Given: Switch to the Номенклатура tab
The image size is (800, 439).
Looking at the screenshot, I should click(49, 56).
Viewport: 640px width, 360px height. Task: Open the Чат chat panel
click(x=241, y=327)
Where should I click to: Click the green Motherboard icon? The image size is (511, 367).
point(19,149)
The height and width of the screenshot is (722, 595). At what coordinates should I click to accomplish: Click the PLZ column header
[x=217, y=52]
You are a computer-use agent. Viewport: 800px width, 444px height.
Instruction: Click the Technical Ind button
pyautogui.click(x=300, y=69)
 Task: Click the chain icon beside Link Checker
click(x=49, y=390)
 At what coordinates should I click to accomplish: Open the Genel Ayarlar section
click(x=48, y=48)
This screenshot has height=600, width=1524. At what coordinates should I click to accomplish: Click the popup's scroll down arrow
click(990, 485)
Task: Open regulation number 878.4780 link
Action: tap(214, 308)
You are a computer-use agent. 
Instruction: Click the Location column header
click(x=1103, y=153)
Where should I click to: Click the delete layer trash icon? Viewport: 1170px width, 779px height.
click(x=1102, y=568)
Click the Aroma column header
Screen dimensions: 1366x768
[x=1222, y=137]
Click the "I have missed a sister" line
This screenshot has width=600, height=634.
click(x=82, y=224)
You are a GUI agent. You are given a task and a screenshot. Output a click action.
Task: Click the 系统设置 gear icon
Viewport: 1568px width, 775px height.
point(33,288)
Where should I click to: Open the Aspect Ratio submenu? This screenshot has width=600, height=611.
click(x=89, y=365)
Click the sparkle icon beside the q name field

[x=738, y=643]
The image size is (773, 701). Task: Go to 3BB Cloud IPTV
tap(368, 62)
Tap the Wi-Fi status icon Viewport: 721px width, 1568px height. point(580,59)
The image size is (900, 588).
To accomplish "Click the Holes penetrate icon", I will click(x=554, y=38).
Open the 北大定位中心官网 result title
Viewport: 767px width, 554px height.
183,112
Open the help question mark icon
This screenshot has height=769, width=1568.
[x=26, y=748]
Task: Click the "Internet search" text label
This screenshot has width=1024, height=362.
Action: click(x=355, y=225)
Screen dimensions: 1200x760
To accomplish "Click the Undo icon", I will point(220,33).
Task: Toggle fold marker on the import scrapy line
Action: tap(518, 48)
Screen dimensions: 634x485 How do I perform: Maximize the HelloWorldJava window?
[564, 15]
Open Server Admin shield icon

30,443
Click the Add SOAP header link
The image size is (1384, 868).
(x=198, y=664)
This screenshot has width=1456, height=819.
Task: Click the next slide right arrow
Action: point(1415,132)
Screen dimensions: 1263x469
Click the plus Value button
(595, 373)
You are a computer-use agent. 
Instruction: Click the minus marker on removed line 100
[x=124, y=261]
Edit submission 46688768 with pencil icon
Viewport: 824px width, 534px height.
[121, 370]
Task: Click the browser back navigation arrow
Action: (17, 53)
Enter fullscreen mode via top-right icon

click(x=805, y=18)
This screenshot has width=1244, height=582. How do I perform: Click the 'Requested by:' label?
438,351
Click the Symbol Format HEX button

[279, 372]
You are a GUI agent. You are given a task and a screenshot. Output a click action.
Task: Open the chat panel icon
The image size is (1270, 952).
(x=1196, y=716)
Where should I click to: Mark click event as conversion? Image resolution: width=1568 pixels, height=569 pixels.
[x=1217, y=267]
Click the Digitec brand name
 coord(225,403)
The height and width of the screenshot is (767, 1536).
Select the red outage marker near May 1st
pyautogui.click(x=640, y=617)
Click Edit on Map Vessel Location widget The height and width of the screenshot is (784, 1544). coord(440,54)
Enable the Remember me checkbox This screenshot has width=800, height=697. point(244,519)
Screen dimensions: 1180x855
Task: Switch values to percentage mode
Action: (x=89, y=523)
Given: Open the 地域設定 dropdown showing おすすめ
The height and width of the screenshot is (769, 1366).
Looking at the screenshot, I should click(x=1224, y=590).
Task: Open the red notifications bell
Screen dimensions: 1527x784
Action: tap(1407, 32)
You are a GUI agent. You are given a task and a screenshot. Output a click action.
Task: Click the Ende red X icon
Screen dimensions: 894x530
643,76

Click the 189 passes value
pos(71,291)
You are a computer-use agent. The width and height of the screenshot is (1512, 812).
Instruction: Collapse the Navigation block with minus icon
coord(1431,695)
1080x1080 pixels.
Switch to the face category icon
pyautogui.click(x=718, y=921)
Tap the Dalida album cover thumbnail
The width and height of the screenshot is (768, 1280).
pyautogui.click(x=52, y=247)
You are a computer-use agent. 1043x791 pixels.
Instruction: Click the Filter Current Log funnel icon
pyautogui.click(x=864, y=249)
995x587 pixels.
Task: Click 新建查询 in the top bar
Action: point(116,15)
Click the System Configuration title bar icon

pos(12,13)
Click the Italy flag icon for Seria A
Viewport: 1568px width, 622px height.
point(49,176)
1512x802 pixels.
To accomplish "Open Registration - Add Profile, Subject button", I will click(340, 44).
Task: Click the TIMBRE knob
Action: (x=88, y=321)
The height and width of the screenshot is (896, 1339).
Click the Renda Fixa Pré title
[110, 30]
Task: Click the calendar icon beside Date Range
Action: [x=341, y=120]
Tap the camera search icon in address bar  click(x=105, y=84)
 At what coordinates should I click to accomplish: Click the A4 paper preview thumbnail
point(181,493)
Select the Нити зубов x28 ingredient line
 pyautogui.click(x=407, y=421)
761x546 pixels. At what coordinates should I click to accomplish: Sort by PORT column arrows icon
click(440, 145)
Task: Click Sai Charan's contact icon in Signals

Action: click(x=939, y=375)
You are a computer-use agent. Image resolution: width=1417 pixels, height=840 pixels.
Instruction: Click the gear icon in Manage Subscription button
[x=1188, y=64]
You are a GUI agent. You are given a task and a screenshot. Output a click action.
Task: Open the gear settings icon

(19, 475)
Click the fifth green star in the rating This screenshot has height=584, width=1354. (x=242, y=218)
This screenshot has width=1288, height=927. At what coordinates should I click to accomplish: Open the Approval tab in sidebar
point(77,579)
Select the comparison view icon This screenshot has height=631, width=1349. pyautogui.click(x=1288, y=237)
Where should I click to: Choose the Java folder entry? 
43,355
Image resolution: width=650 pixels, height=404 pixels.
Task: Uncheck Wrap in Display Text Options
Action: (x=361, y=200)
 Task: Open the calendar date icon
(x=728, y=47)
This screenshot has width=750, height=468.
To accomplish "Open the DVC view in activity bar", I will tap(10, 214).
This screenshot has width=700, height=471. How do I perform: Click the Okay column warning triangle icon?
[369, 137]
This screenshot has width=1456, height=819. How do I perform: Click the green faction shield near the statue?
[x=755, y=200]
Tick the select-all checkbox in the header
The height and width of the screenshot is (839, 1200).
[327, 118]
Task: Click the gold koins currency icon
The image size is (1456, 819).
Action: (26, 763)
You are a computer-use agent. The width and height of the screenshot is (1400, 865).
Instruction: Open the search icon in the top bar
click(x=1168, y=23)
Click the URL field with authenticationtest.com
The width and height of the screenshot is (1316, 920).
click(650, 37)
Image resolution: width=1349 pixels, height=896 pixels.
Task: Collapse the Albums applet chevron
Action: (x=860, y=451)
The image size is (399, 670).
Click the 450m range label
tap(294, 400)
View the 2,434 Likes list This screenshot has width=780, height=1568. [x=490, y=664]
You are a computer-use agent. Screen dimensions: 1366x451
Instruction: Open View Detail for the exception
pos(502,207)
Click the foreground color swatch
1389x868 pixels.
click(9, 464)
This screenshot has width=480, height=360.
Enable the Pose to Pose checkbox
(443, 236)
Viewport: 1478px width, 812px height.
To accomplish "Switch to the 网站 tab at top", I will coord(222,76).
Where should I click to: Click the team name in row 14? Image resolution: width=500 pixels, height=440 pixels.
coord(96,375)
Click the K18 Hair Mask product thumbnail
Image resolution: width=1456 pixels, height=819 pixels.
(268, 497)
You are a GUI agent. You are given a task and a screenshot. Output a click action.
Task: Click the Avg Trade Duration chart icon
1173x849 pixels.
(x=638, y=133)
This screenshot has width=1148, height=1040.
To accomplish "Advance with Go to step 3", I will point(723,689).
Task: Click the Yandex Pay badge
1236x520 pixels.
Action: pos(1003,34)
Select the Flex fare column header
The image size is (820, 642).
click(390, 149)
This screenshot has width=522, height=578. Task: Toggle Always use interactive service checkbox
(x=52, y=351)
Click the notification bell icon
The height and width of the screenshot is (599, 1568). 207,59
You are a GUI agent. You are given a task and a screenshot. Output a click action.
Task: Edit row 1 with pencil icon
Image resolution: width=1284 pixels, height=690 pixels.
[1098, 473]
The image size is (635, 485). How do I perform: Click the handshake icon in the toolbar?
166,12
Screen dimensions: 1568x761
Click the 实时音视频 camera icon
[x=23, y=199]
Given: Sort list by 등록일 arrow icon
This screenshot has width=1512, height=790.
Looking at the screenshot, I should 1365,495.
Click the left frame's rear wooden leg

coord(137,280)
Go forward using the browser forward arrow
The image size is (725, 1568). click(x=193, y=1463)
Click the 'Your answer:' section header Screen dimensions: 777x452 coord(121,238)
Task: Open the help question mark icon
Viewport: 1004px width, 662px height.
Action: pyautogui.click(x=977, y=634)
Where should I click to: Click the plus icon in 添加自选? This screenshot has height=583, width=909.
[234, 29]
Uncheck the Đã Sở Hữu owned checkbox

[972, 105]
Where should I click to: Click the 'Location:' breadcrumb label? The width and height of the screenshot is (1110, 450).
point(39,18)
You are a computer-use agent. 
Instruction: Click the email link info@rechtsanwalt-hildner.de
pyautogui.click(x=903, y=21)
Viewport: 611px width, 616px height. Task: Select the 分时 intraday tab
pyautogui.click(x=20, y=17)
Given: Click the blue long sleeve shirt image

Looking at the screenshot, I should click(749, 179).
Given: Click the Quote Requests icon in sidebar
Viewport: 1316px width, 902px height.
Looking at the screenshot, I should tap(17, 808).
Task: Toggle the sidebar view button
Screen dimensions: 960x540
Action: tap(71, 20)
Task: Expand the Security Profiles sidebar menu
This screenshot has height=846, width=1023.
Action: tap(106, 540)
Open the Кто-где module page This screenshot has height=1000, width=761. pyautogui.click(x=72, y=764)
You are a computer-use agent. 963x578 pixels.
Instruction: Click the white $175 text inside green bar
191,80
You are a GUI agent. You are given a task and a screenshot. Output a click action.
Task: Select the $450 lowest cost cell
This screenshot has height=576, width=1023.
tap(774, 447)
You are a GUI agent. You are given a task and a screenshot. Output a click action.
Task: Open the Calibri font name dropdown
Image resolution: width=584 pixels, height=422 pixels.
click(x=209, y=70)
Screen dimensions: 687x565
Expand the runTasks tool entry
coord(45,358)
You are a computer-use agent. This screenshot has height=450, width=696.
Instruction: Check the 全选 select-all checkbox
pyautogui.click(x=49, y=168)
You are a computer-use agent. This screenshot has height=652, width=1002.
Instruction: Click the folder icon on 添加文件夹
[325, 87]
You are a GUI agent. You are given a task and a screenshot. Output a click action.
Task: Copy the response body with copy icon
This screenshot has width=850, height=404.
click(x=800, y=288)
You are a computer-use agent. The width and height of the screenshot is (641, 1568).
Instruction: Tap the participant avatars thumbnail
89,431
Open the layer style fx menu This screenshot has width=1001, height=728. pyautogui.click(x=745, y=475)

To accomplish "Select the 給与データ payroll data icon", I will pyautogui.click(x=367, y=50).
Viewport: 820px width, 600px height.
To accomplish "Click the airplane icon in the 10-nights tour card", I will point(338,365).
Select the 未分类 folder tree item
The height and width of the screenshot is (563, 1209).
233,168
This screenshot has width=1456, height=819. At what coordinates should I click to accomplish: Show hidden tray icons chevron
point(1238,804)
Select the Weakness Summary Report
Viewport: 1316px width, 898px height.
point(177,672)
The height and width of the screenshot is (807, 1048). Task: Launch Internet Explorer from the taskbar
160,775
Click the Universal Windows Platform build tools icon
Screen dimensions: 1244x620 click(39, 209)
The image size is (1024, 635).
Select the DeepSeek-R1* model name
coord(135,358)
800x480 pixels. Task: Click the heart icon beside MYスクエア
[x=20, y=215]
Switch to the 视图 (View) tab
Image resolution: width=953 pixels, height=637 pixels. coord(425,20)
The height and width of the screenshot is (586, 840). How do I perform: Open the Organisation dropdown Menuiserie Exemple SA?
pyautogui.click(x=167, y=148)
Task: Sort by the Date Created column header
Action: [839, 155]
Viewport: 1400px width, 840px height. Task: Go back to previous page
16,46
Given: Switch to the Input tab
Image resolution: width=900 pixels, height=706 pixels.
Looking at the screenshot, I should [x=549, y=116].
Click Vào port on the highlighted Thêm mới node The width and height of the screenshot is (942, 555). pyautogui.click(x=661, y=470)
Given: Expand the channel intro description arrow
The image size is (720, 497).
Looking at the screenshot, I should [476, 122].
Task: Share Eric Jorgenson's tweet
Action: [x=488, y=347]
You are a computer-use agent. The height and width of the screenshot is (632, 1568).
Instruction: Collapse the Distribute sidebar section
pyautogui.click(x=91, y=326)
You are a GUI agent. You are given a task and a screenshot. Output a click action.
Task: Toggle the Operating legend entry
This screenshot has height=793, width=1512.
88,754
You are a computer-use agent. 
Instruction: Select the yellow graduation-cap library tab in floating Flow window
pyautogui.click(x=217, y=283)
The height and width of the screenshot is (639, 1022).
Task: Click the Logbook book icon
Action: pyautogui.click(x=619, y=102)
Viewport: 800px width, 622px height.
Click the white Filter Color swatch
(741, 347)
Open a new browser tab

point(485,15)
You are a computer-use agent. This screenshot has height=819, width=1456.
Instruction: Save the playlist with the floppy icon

+ + + +

**Stated exercise**
Format the entries above as a JSON list of strings. Begin with the line containing "Given: Click the blue long sleeve shirt image", go on through the line containing "Looking at the screenshot, I should tap(17, 808).", give one string per line, and leave out blank lines.

**In response**
[
  "Given: Click the blue long sleeve shirt image",
  "Looking at the screenshot, I should click(749, 179).",
  "Given: Click the Quote Requests icon in sidebar",
  "Viewport: 1316px width, 902px height.",
  "Looking at the screenshot, I should tap(17, 808)."
]